El Frente Popular era la Antiespaña porque estaba aliado con los secesionistas. Sabino Arana decía, recuérdese: «Tanto nosotros podemos esperar más de cerca nuestro triunfo, cuanto España se encuentre más postrada y arruinada.» (pág. 136.) Entonces, como hoy, se empezaba con el estatuto de autonomía y se terminaba por la secesión. A los independentistas les favorecía la teoría leninista de la autodeterminación de los pueblos. Comunista y socialistas eran los tontos útiles de los separatistas, exactamente como hoy día. No es de extrañar la alianza entre los separatistas y las izquierdas jacobinas, anarquistas, socialistas y comunistas. Odio a España, odio a la historia de España. Ahí coincidían todos ellos. «Así, tras el triunfo del Frente Popular se produjo una alianza, no nueva históricamente, entre los revolucionarios, los republicanos de izquierda y los separatistas. La base de esta alianza consistía en la común oposición a la derecha y a la propia historia de España, considerada muy negativamente por todos ellos. Los comunistas y los partidarios de Largo Caballero, especialmente, no vacilaban en propugnar el «derecho de autodeterminación», siguiendo los tópicos de Lenin y Stalin al respecto. Esto beneficiaba mucho, desde luego, a los secesionistas catalanes y vascos.» (pág. 137.)

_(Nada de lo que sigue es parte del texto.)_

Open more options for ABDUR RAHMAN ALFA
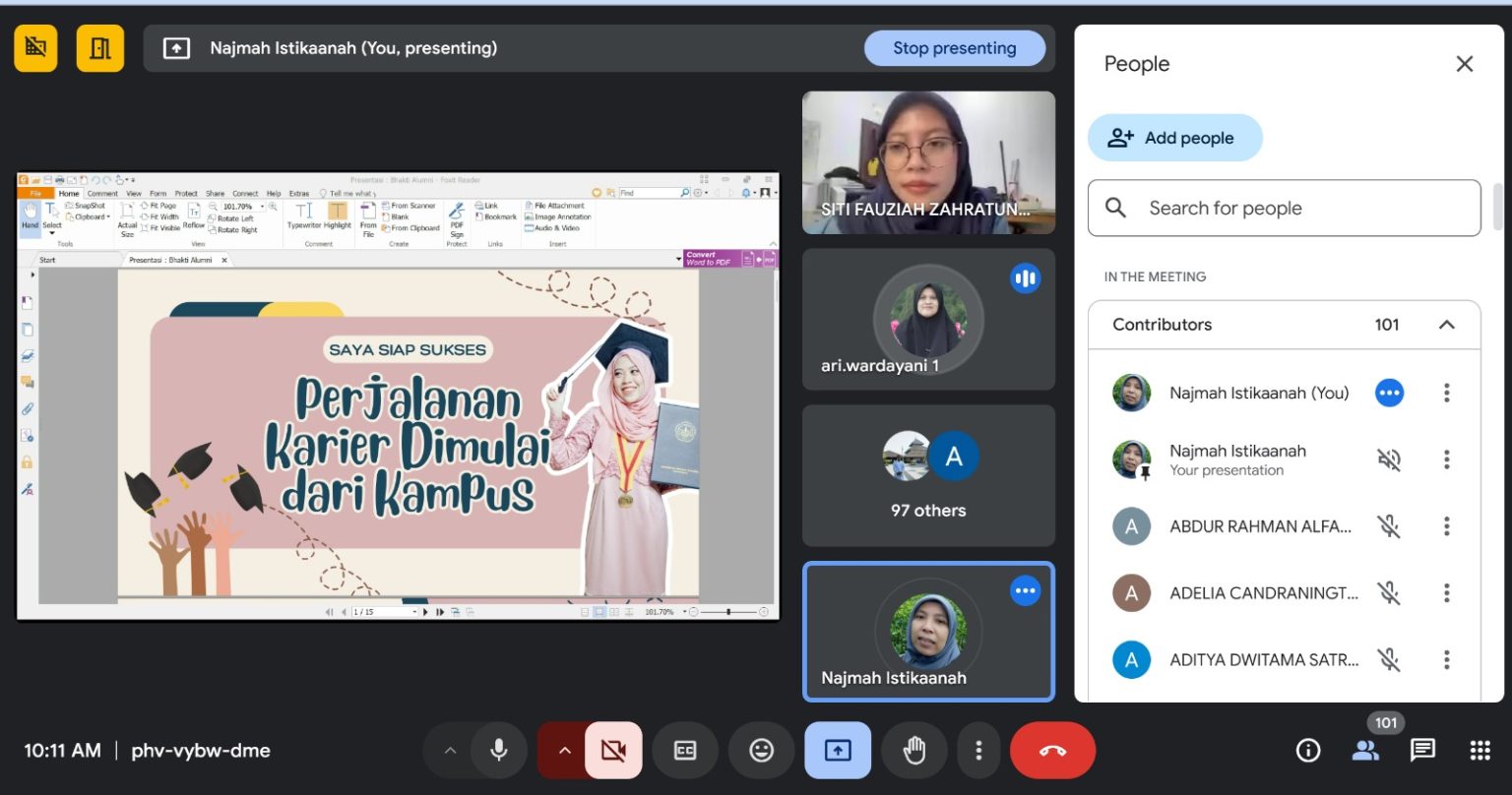This screenshot has height=795, width=1512. pos(1446,526)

Los desórdenes y los asesinatos políticos protagonizados por las izquierdas provocaron que los afiliados de la CEDA se afiliaran a la Falange y que apoyaran con más fuerza cada vez el golpe militar. Tal era el miedo de las derechas. «La marcha del país había corroído, en efecto, el legalismo de los afiliados de la CEDA, y el propio Gil-Robles estaba pasando a apoyar los planes de sublevación, más por fatalismo que con fervor.» (pág. 143.)

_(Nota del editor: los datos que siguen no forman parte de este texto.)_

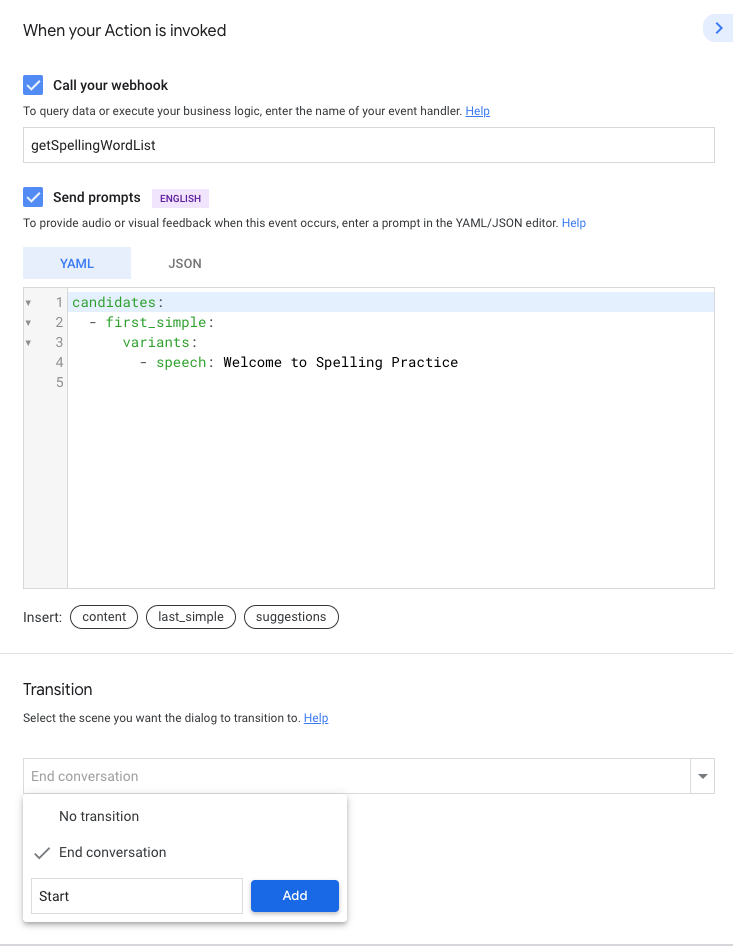Open the Help link for prompts editor
The image size is (733, 946).
pyautogui.click(x=573, y=223)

El golpe de gracia a la II República Española lo constituyó el asesinato de José Calvo Sotelo. Fue éste un asesinato político parecido al de Matteotti en Italia en 1924.

Fue asesinado el teniente Castillo el 12 de julio de 1936. La Guardia de Asalto decidió tomar represalias políticas y efectuar una incursión contra políticos conservadores. El ministro del Interior, Juan Moles autorizó tal ataque absolutamente ilegal. Se suministraron listas de nombres y domicilios. «Tal conducta no era nueva, pues ante cualquier atentado del signo que fuere, el Gobierno solía responder con el arresto indiscriminado de decenas o centenares de derechistas. Los terroristas de izquierdas nunca o muy rara vez sufrían persecución. En los arrestos solían participar milicianos al lado de las fuerzas de orden público –ello ya había ocurrido en Cataluña en 1934, bajo la dirección de la Ezquerra–, indicio de la descomposición de las instituciones. O de su 'republicanización', si se prefiere.» (págs. 147-148.)

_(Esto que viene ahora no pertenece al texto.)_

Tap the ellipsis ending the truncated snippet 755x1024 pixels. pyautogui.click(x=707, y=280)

Guardias de asalto, acompañados de pistoleros de izquierdas, del PSOE y prietistas y mandados por un guardia civil de paisano, asesinaron al jefe de la oposición junto con Gil-Robles, que se salvó esa noche por estar ausente de su casa. Esto demuestra que ya no había legalidad republicana. Demuestra también la complicidad del Gobierno con el crimen. Los autores obraron sabiendo que no les iba a pasar nada. Fueron exculpados, ascendidos y el sumario desapareció.

Pío Moa sostiene que el asesinato de Calvo Sotelo fue un crimen político planeado por Prieto. «Los datos apuntan a un crimen político deliberado y con amplias ramificaciones en la izquierda. Contra esa hipótesis aducen algunos la falta de interés de la izquierda en un acto así. Pero sí lo tenía, y mucho: el interés de provocar a la derecha a una acción prematura, a fin de aniquilarla de una vez. También se ha alegado que la operación buscaba sólo secuestrar a los jefes derechistas para impedir nuevos atentados de la Falange, o para someterlos a interrogatorio en busca de pruebas que permitieran retirarles la inmunidad parlamentaria. Tales explicaciones no rebasan el nivel de la puerilidad, aunque implican algo más real: la transformación de las fuerzas de orden público en grupos terroristas. La expedición no podía tener otro fin que el asesinato, prometido en la prensa y en las mismas Cortes.» (pág. 149.) Según Pío Moa, Indalecio Prieto fue el inductor del asesinato de Calvo Sotelo. Se trataba de inducir a un alzamiento militar derechista prematuro para luego aplastarlo.

El armamento de las masas no salvó a la República, la liquidó y facilitó el triunfo del Alzamiento del 18 de julio de 1936. Gracias al caos revolucionario, los rebeldes, inicialmente en condiciones desfavorables, pudieron rehacerse. La revolución trajo la contrarrevolución, que finalmente triunfó en España. Las derechas en 1936 no se alzaron contra un gobierno legítimo, sino contra un gobierno revolucionario.

«No hay comparación posible entre los alzamientos de 1934 y 1936. En el primero, las izquierdas se sublevaron contra un Gobierno legítimo y democrático, so pretexto de un peligro fascista puramente inventado. En 1936 las derechas se alzaron a su vez, pero no contra un Gobierno legítimo, sino despótico por sus propios méritos, además de deslegitimado por su negativa a cumplir y a hacer cumplir la ley, así como por su amparo a un rampante proceso revolucionario.» (pág. 181.)

Señala Pío Moa que las izquierdas no tenían ningún proyecto político común. Sólo les unía el odio a la Iglesia, a la Derecha y a España. En todo lo demás se odiaban entre ellas. «Otro rasgo definidor de aquellas izquierdas y separatismos fue que, si bien sabían aliarse contra la derecha, su violencia y traiciones estallaban con gran facilidad entre ellos mismos.» (pág. 183.) Pío Moa sostiene que una causa de tales conductas es la esterilidad intelectual de las izquierdas y diríamos nosotros por nuestra parte que hoy mismo ese fenómeno de la inanidad teórica de las izquierdas de ayer prosigue con el progresismo de hoy. «Una causa de tales conductas radica seguramente en la acreditada esterilidad intelectual de las izquierdas y de los separatismos españoles, incapaces de un pensamiento de alguna envergadura.» (pág. 184.)

Este libro de Pío Moa es breve, conciso, claro, contundente. Es sumamente pedagógico y ayuda a disipar las telarañas progresistas presentes en el entendimiento del público. Este libro debe ser leído para deshacer las leyendas progresistas sobre la historia contemporánea de España y en particular sobre la nefasta II República.